The human host defence peptide LL-37 prevents bacterial biofilm formation

Centre for Microbial Diseases & Immunity Research, University of British Columbia, 2259 Lower Mall, Vancouver BC, Canada; Institute of Molecular Biosciences, Massey University, Private Bag 11222, Palmerston North, New Zealand

^* To whom correspondence should be addressed. Email: bob{at}cmdr.ubc.ca.

	Abstract

The ability to form biofilms is a critical factor in chronic infections by Pseudomonas aeruginosa and has made this bacterium a model organism with respect to biofilm formation. This study describes a new, previously unrecognized role for the human cationic host defence peptide LL-37. In addition to its key role in modulating the innate immune response and weak antimicrobial activity, LL-37 potently inhibited the formation of bacterial biofilms in vitro. This occurred at very low and physiologically meaningful concentrations of 0.5 µg/ml, far below those required to kill or inhibit growth (MIC = 64 µg/ml). LL-37 also impacted on existing, pregrown P. aeruginosa biofilms.
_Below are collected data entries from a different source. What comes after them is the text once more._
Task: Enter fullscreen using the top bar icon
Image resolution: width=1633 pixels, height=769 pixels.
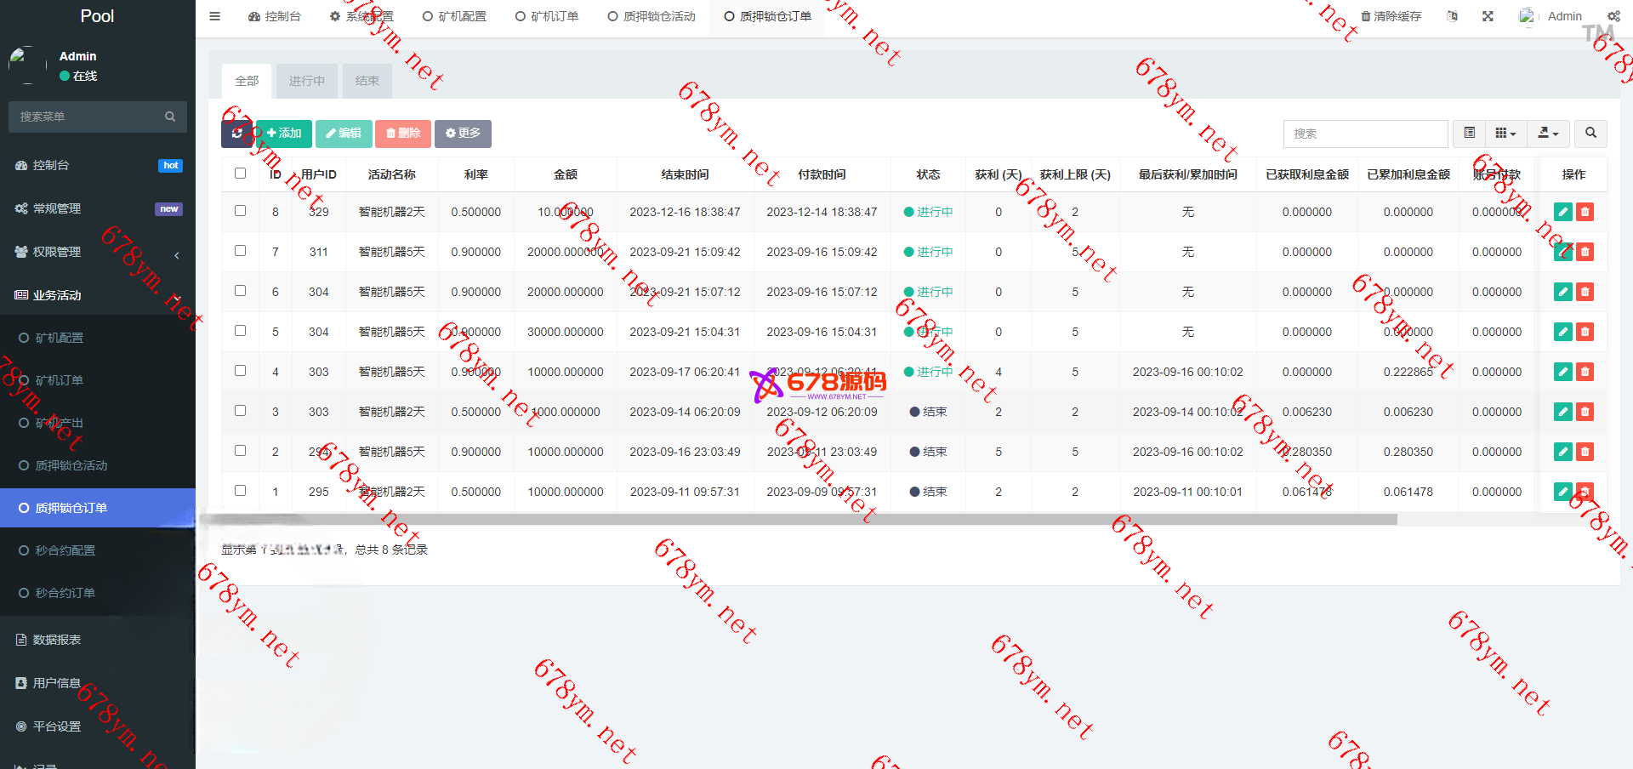Action: point(1488,16)
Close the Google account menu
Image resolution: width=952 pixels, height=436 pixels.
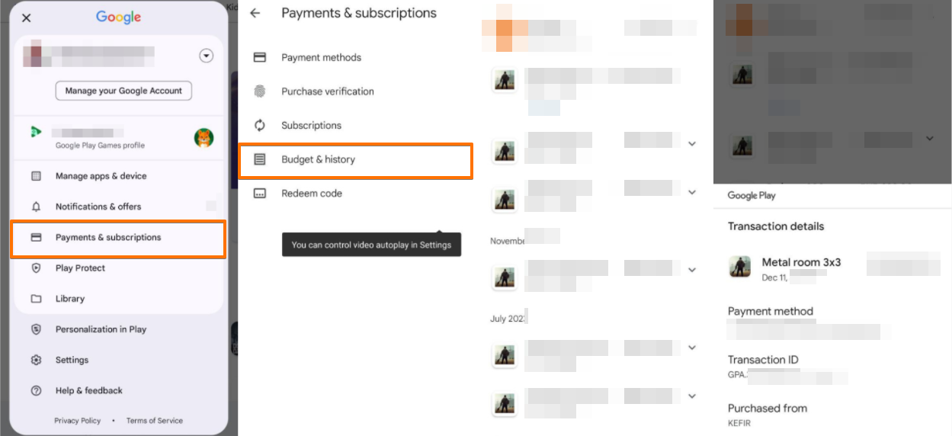(27, 18)
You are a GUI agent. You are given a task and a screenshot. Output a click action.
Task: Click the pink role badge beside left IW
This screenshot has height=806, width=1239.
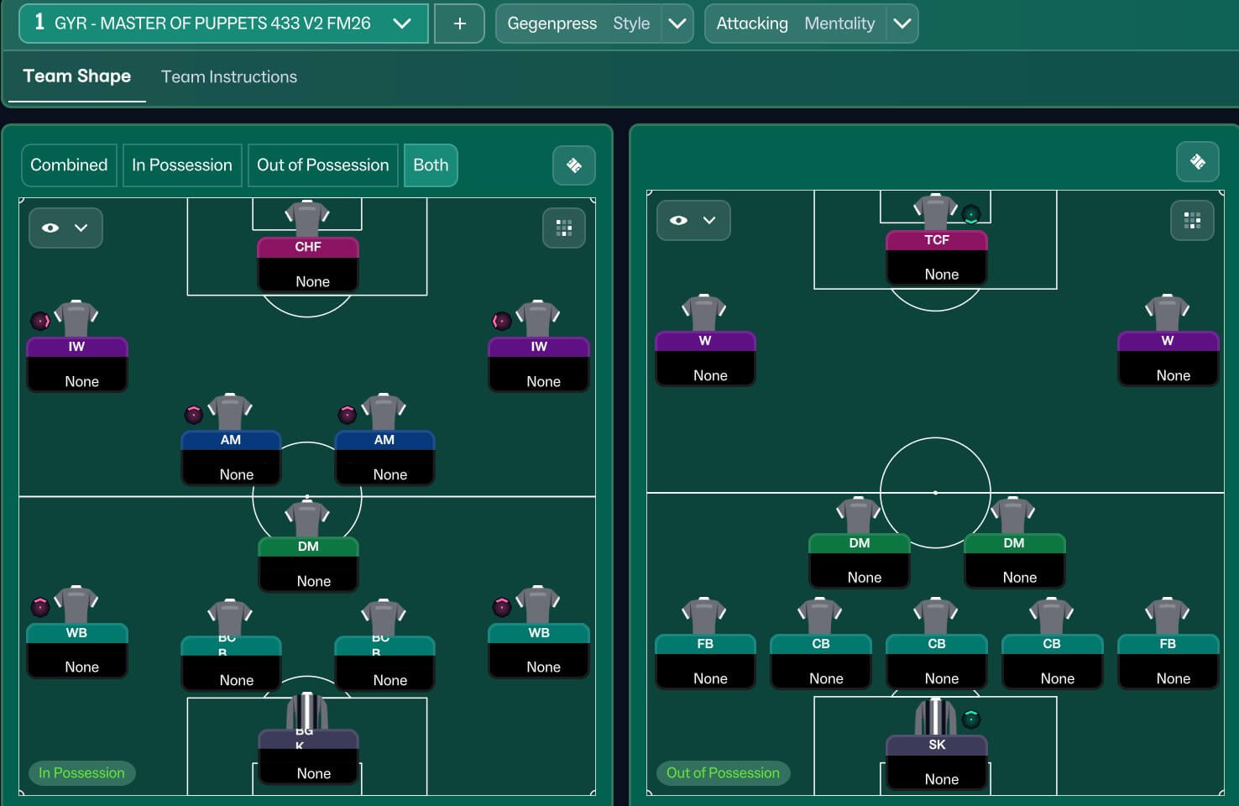point(39,321)
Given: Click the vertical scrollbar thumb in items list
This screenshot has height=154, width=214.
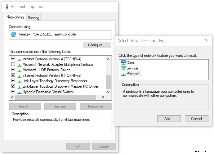Looking at the screenshot, I should [108, 82].
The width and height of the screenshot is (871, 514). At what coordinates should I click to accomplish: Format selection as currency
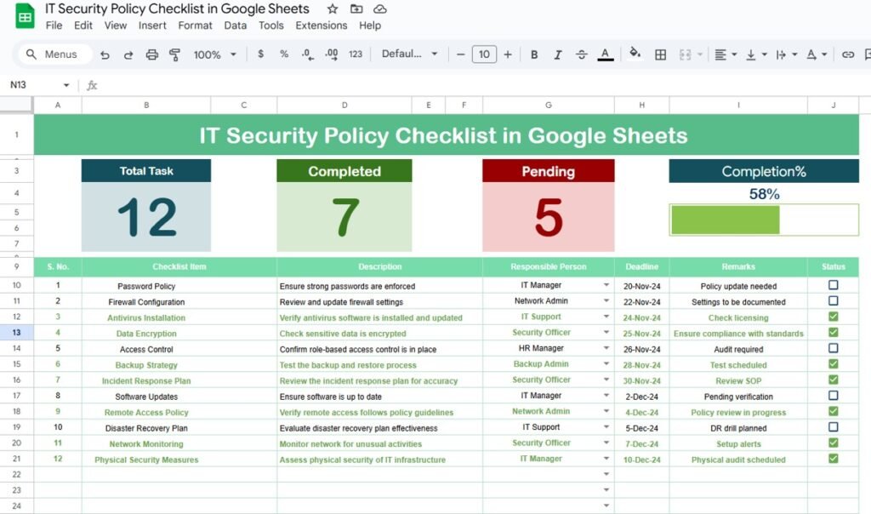(260, 54)
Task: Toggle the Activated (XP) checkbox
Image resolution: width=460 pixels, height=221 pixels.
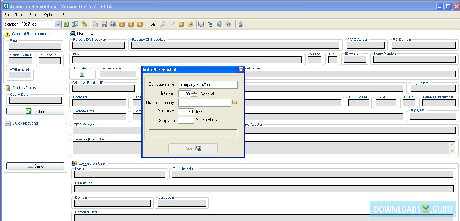Action: coord(82,73)
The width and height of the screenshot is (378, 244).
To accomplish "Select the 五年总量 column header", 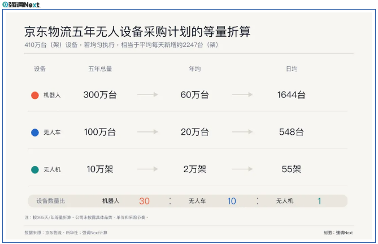I will pyautogui.click(x=100, y=69).
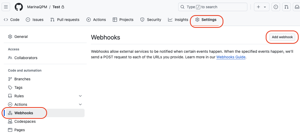Open the hamburger navigation menu
This screenshot has height=136, width=300.
tap(6, 7)
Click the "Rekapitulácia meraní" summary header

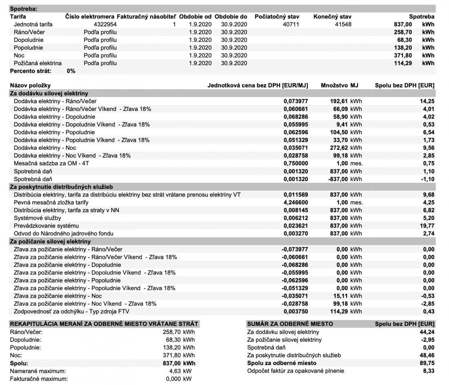click(x=104, y=324)
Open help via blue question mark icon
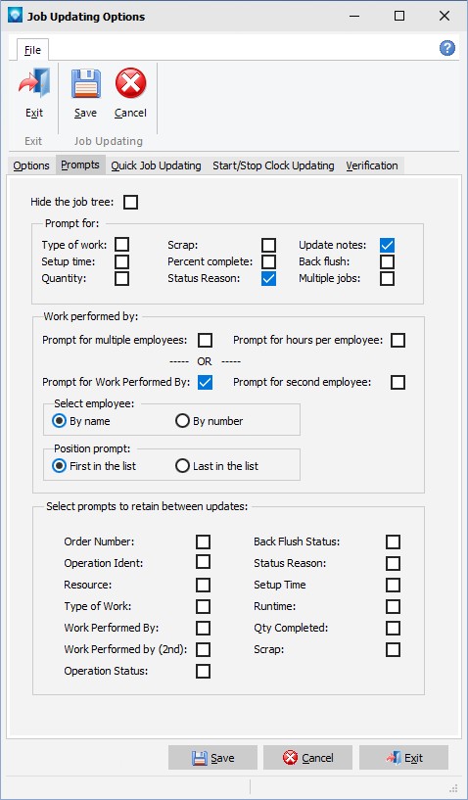 coord(447,48)
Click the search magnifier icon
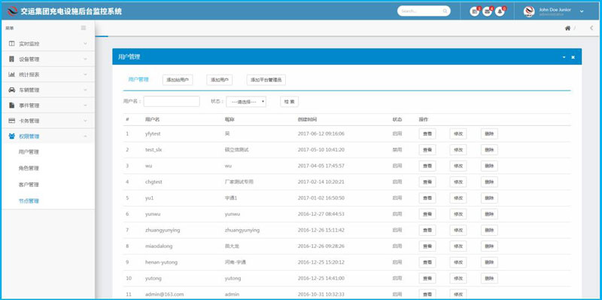Viewport: 602px width, 300px height. pos(445,11)
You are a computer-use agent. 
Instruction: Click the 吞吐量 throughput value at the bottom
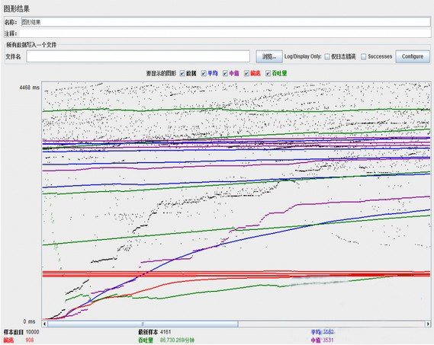[177, 340]
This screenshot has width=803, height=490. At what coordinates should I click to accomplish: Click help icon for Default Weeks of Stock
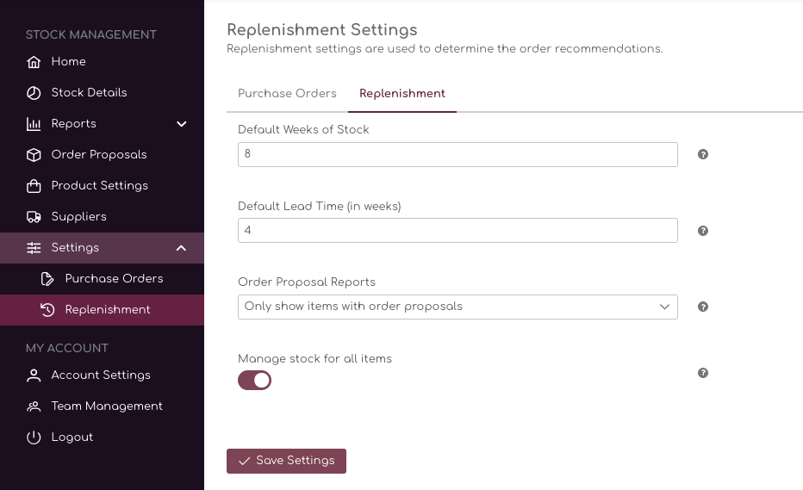click(703, 154)
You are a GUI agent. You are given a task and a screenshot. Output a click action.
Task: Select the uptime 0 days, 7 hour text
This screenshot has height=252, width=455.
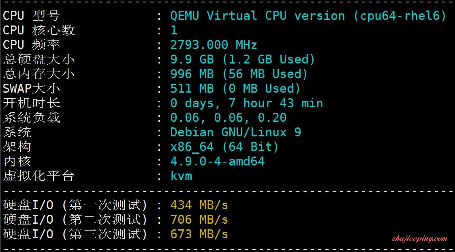coord(246,103)
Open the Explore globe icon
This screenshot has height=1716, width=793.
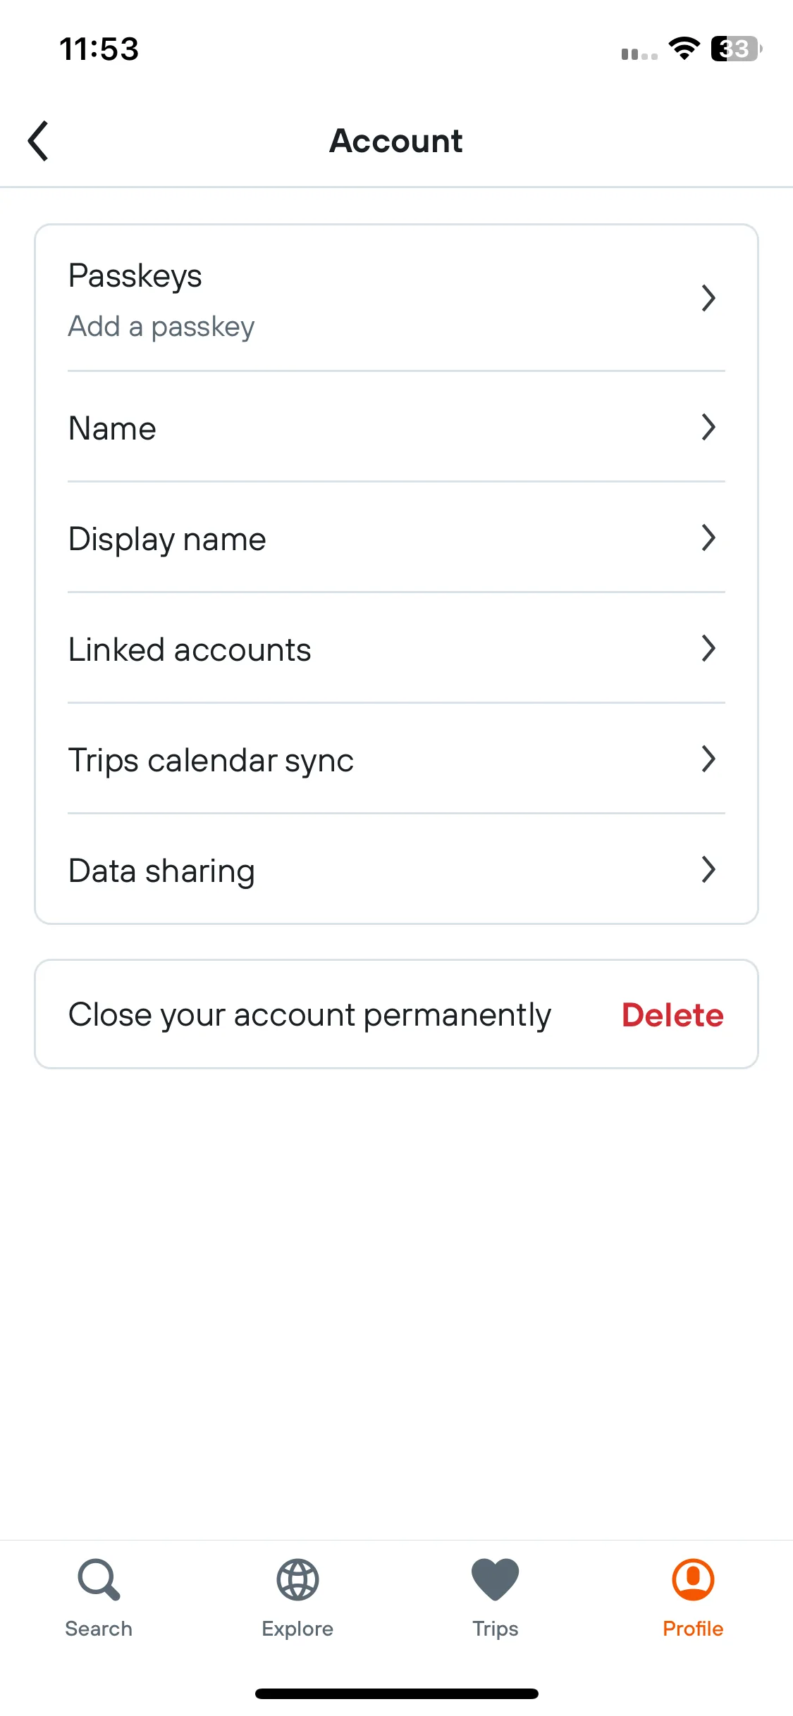coord(297,1580)

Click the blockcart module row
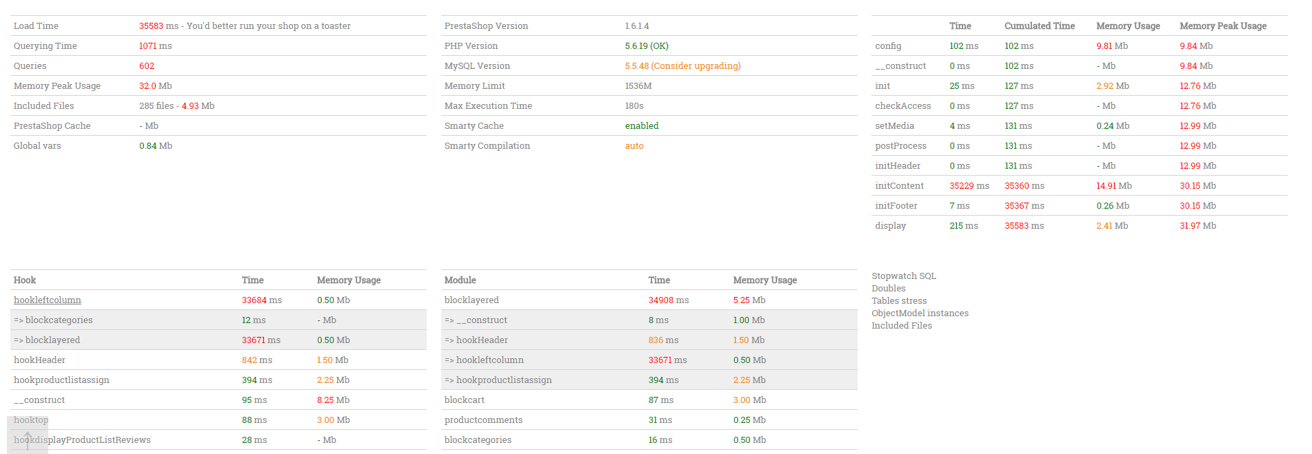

Similar results were obtained using the bovine neutrophil peptide indolicidin, but no inhibitory effect on biofilm formation was detected using sub-inhibitory concentrations of the mouse peptide CRAMP, which shares 67% identity with LL-37, polymyxin B, or the bovine bactenecin homolog Bac2A. Using microarrays and follow up studies we were able to demonstrate that LL-37 impacted on biofilm formation by decreasing attachment of bacterial cells, stimulating twitching motility and influencing two major quorum sensing systems (Las and Rhl), leading to the down-regulation of genes essential for biofilm development.